P-Value

2026-02-07

Overview

The \(p\)-value is a numerical measure obtained from a statistical test that represents the probability of observing the given data at least as extreme as the observed result, assuming the null hypothesis is true.

In hypothesis testing, \(p\)-values are used to assess whether there is sufficient evidence to reject the null hypothesis. Smaller \(p\)-values indicate stronger evidence against the null hypothesis and increase the likelihood of rejecting it.
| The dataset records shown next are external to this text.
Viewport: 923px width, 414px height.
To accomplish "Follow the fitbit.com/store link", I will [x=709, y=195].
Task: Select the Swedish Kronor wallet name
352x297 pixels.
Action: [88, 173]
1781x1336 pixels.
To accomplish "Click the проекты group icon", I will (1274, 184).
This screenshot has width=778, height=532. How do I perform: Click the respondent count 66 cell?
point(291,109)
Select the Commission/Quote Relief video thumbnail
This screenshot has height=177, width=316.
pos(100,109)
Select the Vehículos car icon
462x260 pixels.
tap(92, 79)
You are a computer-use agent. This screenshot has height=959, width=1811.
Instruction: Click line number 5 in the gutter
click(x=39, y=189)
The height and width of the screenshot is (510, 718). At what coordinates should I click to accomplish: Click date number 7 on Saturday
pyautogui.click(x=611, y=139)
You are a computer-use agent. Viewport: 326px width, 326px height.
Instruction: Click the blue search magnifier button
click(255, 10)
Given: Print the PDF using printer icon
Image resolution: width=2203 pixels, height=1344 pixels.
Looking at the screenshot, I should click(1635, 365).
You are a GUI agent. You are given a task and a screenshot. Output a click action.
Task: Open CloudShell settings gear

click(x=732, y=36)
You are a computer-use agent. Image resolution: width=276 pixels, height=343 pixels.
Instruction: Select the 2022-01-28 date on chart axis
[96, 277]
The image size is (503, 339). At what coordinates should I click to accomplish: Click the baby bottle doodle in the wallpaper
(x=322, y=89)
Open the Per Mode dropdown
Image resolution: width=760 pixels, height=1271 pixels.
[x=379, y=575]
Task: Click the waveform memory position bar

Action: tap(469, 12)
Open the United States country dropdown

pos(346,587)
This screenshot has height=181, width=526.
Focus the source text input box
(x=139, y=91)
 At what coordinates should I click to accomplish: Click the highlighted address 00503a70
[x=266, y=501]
How to Calculate \(p\)-value

State the null hypothesis \(H_0\)
Calculate a test statistic, like
t-score: \(t = \frac{\bar{x} - \mu}{s / \sqrt{n}}\)
z-score: \(z = \frac{\bar{x} - \mu}{\sigma / \sqrt{n}}\)
Find the area in the distribution
Interpret the results
if \(p < \alpha\) then reject the results
if \(p > \alpha\) then fail to reject the hypothesis
Generally, a \(p\)-value of 0.05 or lower is considered statistically significant

\(p\)-value Graphically

Type I and Type II Errors

The curves represent the expected outcomes under no effect (\(H_0\)) and a real effect (\(H_1\)). Rejecting a true null is a Type I error, while missing a real effect is a Type II error. The vertical line shows the threshold for deciding when to reject \(H_0\).

Code from Previous Graph

  geom_line(aes(y = H0), color = "black", linewidth = 1.2) +
  geom_line(aes(y = H1), color = "blue", linetype = "dashed", linewidth = 1.2) +
  geom_area(data=subset(df, x > z_alpha), aes(y=H0), fill="red", alpha=0.4) +
  geom_area(data=subset(df, x <= z_alpha), aes(y=H1), fill="blue", alpha=0.3) +
  geom_vline(xintercept = z_alpha, linetype="dotted", color="black", linewidth=1) +
  geom_segment(aes(x = 2.8, y = 0.13, xend = 2, yend = 0.05),
               arrow = arrow(length = unit(0.2, "inches")),
               color = "red", linewidth = 1) +
  annotate("text", x=z_alpha+0.6, y=0.35, label="Reject H0", color="black") +
  annotate("text", x=-1.9, y=0.3, label="Fail to Reject H0", color="black") +   # moved left
  annotate("text", x=3.2, y=0.145, label="Type I Error (α)", color="red") +       # moved left and down
  annotate("text", x=-0, y=0.05, label="Type II Error (β)", color="blue") +
  labs(title="Type I and Type II Errors",
       x="Test Statistic / Sample Mean",
       y="Probability Density") +
  theme_minimal(base_size = 12)

How Sample Size Effects p-value

Increasing sample size makes the \(p\)-value smaller
A small sample size increases the probability of a Type II error

Common Misconceptions

A \(p\)-value is not the probability that \(H_0\) is true. It’s a measure of how compatible the observed data are with \(H_0\).
Small \(p\)-value is evidence against \(H_0\), not proof of effect.
Large \(p\)-value is inconclusive, not proof of no effect. It could be due to small sample size or noisy data.
Always consider effect size, sample size, and context.